EXERCISE INSTRUCTIONS » Reproduce the entries shown below only from the line with "You are a computer-use" down to the line with "Viewport: 1456px width, 819px height.", keeping both end lines and copying each one exactly.
(Beginning of DATA EXCERPTS)
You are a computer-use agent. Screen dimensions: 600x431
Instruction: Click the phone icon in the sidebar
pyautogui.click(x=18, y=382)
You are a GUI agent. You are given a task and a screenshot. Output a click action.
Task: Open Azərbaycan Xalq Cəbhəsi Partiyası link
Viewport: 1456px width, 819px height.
(End of DATA EXCERPTS)
(Beginning of DATA EXCERPTS)
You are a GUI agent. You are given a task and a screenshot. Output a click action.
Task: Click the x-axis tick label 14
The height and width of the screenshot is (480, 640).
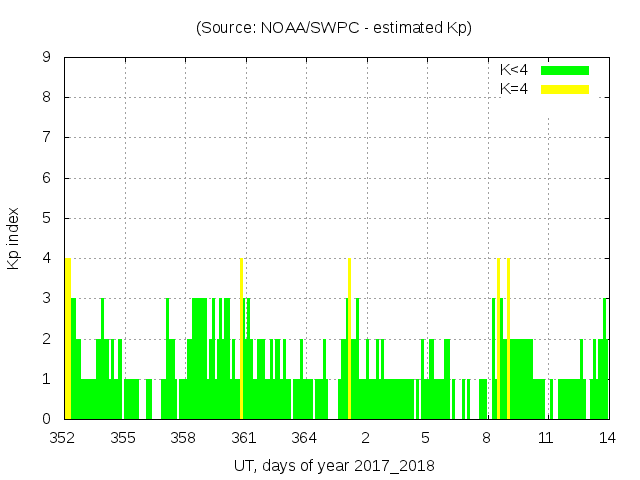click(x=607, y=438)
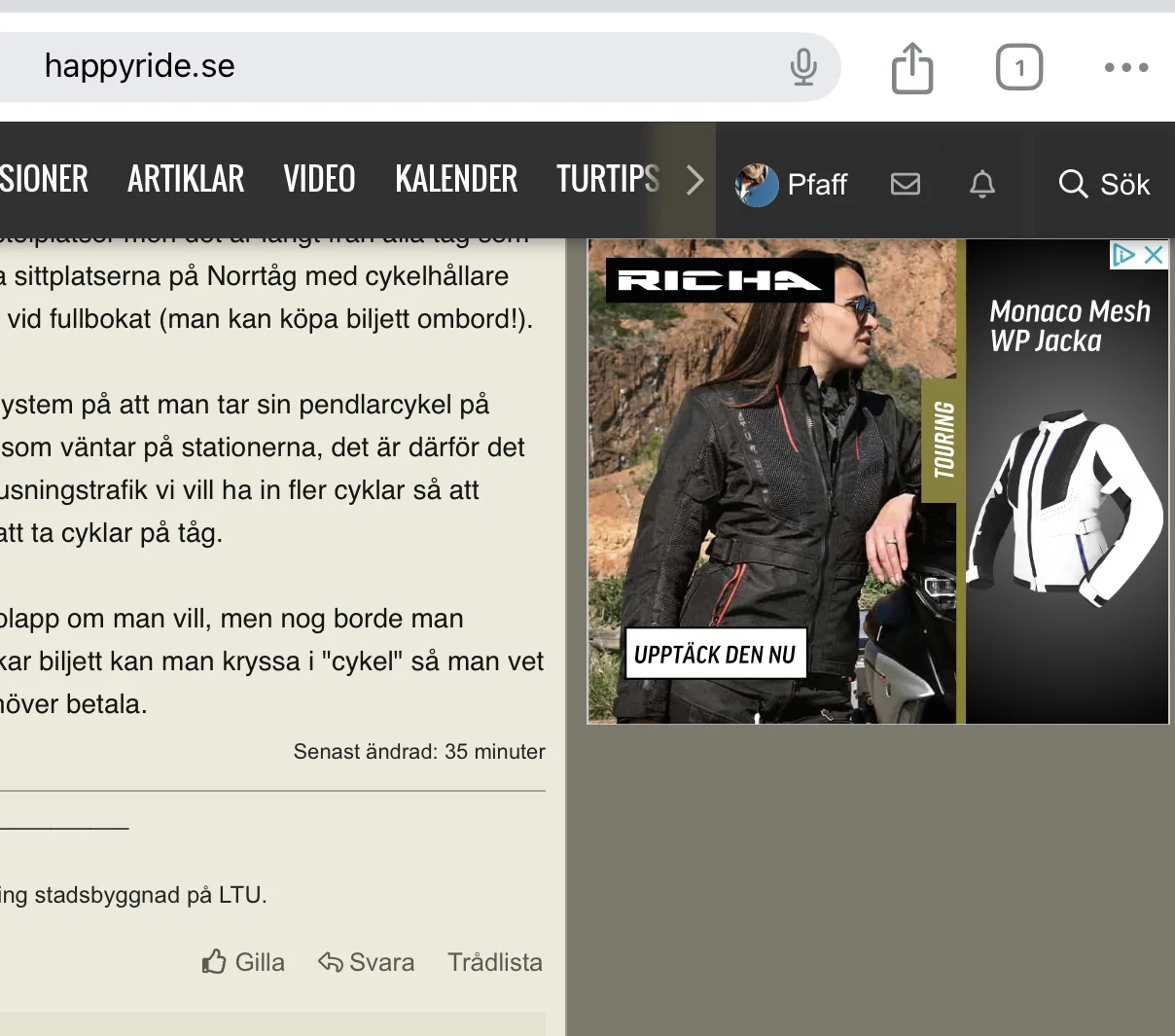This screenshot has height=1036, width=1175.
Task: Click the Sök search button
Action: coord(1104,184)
(End of DATA EXCERPTS)
ANSWER »
You are a computer-use agent. Screen dimensions: 600x431
Instruction: Click the phone icon in the sidebar
pyautogui.click(x=18, y=382)
You are a GUI agent. You are given a task and a screenshot. Output a click action.
Task: Open Azərbaycan Xalq Cəbhəsi Partiyası link
Viewport: 1456px width, 819px height.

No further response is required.